Among her more conservative colleagues, Murillo frequently elicits eye rolls and stifled groans. “You need radicals like Earth First to make the Sierra Club look reasonable,” said one progressive strategist. “Cathy’s played the role of Earth First.” Murillo’s quick to point out she also gets stuff done. She pushed to get cut hours restored to the downtown and Eastside libraries. Mindful of her role as the council’s sole Latina, she held office hours at the Franklin Center, as well. She supported funding to study how to create a year-round field at Bohnett Park, lobbied City Hall to extend the contract with the Boys & Girls Clubs, and was instrumental in bringing a Westside neighborhood committee back to life.
When asked about her interest in running for mayor two years hence, Murillo bristles. “That’s so rude to both me and the mayor,” she exclaimed. When asked how she’s evolved in four years, she said, “I think I’m a little more pushy now, but nicely though.”

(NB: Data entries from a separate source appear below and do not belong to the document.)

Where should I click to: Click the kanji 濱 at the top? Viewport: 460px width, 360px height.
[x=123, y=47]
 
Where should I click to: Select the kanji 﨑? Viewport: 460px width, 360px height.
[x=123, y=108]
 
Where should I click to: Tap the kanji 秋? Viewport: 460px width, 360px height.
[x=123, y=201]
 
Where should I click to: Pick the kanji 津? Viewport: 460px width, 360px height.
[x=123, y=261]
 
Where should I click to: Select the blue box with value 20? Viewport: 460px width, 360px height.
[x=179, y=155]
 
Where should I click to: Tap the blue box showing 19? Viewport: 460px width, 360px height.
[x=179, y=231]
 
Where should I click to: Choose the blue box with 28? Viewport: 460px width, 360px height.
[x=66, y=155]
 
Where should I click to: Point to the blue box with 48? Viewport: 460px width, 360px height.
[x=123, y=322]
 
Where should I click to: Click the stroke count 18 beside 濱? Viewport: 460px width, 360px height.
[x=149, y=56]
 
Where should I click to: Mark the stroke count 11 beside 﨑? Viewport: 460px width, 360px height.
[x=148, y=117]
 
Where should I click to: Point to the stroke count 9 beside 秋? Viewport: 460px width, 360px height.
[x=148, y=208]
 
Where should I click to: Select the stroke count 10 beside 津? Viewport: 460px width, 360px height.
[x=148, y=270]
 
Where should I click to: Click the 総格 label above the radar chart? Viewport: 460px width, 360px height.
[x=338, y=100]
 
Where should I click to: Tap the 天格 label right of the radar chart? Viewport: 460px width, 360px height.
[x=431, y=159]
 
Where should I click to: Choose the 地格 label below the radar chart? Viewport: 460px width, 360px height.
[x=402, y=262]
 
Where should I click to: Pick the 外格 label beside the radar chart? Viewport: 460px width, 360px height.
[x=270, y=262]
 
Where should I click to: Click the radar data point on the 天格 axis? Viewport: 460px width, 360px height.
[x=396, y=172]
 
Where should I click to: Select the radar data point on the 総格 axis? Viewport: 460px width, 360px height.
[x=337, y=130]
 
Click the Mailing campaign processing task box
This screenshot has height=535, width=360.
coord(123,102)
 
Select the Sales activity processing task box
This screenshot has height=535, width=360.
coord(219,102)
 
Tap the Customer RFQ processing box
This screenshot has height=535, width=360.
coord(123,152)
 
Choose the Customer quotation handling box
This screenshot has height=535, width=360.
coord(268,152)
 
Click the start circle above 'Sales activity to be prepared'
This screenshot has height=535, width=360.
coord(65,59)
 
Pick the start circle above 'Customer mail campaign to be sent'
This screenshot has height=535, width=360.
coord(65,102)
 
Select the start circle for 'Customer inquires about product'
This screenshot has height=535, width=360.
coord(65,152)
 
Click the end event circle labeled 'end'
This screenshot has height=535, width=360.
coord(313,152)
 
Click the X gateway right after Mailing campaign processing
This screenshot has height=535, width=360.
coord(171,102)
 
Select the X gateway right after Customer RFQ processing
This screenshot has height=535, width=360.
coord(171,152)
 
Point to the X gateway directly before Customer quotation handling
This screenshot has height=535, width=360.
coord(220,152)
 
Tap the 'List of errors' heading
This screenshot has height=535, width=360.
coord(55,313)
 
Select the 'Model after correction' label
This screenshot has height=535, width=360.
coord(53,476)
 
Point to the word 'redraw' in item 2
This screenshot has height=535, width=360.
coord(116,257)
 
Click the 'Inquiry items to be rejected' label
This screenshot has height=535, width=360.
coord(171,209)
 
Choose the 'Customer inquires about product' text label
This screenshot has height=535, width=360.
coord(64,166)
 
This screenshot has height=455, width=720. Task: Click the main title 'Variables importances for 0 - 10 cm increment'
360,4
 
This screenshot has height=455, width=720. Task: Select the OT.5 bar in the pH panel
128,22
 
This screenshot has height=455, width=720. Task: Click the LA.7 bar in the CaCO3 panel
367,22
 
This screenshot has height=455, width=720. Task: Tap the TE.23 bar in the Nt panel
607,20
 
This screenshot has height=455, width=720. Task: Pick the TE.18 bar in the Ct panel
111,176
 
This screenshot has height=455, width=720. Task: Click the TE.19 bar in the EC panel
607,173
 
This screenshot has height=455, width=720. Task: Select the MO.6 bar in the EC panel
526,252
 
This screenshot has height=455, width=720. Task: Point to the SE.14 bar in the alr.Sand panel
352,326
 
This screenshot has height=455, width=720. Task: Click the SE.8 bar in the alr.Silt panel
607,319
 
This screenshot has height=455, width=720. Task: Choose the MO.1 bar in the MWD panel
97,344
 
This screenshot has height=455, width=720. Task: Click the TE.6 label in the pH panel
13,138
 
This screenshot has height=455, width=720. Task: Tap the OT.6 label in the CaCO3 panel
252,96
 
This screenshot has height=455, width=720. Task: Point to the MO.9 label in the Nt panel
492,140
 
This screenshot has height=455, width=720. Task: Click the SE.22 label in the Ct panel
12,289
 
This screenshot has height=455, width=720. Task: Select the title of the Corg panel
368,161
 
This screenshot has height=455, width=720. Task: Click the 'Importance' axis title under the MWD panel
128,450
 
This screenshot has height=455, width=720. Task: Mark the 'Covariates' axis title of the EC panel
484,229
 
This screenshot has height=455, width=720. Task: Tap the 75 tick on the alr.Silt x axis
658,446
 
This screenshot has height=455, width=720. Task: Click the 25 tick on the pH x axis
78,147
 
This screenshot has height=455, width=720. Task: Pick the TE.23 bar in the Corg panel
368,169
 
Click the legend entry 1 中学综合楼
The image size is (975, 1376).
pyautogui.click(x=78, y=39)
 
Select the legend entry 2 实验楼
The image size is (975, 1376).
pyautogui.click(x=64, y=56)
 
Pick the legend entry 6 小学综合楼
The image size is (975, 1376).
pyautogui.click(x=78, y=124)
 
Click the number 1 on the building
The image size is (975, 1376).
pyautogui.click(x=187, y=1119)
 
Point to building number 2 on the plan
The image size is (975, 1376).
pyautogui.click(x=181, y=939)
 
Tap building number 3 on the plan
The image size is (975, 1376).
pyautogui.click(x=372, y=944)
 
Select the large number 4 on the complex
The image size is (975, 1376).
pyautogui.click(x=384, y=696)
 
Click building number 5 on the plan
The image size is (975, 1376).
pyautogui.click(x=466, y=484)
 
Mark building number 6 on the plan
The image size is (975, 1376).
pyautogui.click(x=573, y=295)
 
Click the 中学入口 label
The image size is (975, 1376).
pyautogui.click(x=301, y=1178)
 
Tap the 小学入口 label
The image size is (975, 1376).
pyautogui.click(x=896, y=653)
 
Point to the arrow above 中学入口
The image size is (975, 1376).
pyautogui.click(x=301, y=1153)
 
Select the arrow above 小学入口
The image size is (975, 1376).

SHARON BYRNE: Taking Murillo on in her own backyard is Sharon Byrne, a downtown-Westside resident who made her bones as an Eastside agitator with the Milpas Community Association. (Ironically, it would be plaintiffs in the district-elections lawsuit who would lobby Byrne to run against the only Latina ever elected to the council.) The consummate neighborhood activist, Byrne — who supported the gang injunction — triggered the change of management at Casa Esperanza while simultaneously working hard to find housing for the 10 most problematic street people on Milpas. She can point to the artwork produced by local schoolkids, now adorning the trash cans along Milpas Street. Byrne insists her candidacy has nothing to do with Murillo’s aggressive opposition to the EBID. “I like to get stuff done,” Byrne said. “It’s what I do.”
CRISTINA CARDOSO: Attacking Murillo from the left is Cristina Cardoso, a Housing Authority employee who connects low-income families with a diminishing number of affordable units. A life coach who mentors 23 young women, Cardoso used to work for the school district, focusing her passion on Latino students struggling to make it. Her campaign is largely self-funded, and when she knocks on doors, she walks alone. She’s running to get representation that the Westside has been lacking, she says. “I’m a leader. If I want things to change, I have to be the one to make it happen,” she said.